In section 4.3.2 of this paper describing the BabyJubJub curve, an algorithm for computing the scalar multiple $[k]P$ is given, where $k$ is in arbitrarily large integer and $P$ is a point whose order is $251$ to $254$ bits on the BabyJubJub curve. In this algorithm, $k$ is 'split' into chunks of $248$ bits and the algorithm computes the scalar mulitple $[k]P$ using these chunks.

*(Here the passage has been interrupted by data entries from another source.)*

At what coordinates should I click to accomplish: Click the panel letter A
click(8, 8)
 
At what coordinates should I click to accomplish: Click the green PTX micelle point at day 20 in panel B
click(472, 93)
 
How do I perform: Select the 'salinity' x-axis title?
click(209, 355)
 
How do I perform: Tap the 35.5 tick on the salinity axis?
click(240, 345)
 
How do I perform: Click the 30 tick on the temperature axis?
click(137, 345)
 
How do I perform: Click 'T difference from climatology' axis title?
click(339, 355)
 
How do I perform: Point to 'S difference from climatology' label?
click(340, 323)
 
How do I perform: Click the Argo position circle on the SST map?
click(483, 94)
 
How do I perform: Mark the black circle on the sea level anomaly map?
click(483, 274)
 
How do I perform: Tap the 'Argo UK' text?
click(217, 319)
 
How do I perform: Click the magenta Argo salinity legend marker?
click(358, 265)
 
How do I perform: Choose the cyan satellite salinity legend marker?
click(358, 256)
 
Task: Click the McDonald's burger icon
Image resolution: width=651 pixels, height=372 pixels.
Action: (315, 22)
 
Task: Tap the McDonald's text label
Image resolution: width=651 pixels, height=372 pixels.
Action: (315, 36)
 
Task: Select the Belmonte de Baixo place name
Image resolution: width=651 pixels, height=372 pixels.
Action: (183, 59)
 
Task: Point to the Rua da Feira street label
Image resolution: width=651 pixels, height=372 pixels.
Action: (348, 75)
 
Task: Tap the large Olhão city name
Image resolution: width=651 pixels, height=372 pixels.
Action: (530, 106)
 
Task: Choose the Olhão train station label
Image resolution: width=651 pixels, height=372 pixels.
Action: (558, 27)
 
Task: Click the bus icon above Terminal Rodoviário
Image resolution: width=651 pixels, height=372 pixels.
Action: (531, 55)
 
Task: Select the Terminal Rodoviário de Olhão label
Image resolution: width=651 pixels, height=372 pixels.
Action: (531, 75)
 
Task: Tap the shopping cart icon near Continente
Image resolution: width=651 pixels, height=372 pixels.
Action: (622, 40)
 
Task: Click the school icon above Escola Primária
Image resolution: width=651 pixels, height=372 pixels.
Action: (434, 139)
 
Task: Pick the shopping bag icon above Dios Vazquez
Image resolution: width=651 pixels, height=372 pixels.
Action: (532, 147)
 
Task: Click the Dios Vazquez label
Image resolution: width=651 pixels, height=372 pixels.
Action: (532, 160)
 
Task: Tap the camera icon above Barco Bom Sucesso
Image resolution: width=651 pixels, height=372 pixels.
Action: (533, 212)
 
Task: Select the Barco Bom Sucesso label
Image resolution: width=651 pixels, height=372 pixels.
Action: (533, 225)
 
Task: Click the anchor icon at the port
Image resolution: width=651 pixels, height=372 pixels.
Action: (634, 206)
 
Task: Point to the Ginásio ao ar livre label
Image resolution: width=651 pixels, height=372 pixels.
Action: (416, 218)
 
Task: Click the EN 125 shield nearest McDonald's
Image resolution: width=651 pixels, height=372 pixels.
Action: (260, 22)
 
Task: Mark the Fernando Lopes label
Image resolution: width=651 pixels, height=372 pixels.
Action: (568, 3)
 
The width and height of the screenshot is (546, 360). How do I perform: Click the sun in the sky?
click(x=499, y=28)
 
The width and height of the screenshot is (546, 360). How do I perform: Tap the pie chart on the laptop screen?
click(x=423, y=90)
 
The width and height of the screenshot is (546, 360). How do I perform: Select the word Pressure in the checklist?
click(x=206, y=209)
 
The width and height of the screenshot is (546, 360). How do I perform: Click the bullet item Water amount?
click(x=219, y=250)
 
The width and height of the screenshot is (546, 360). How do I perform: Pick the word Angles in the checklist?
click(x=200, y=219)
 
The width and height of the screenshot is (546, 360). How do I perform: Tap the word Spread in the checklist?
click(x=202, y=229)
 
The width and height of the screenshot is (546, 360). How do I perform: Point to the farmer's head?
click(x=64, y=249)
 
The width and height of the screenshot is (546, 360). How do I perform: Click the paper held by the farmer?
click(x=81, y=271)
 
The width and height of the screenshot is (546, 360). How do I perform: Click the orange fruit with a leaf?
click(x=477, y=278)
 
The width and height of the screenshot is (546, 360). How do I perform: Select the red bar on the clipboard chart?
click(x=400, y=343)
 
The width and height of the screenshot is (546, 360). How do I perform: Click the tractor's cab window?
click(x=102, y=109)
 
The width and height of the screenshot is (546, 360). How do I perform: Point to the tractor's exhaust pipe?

My question is the following - why is such an algorithm relevant to computing scalar multiples of points of around $251$-bit order? We know that the scalar multiple $[k]P$ is equivalent to $[k \text{ % order(}P)]P$ (here $\%$ is the modulo operator) and so any scalar multiple of such a point can be reduced to the scalar multiple $[k']P$ where $k'=k\text{ % order(}P)$ is around $251$ bits. How is an algorithm that splits $k$ up into chunks of $248$ bits and then computes the scalar multiple any better than simply computing $[k\text{ % order(}P)]P$ using the usual double-and-add algorithm?
Perhaps this algorithm is taken from somwhere else and is written here for the sake of having an algorithm present for computing scalar multiples on this curve in a way that uses arithmetic circuits.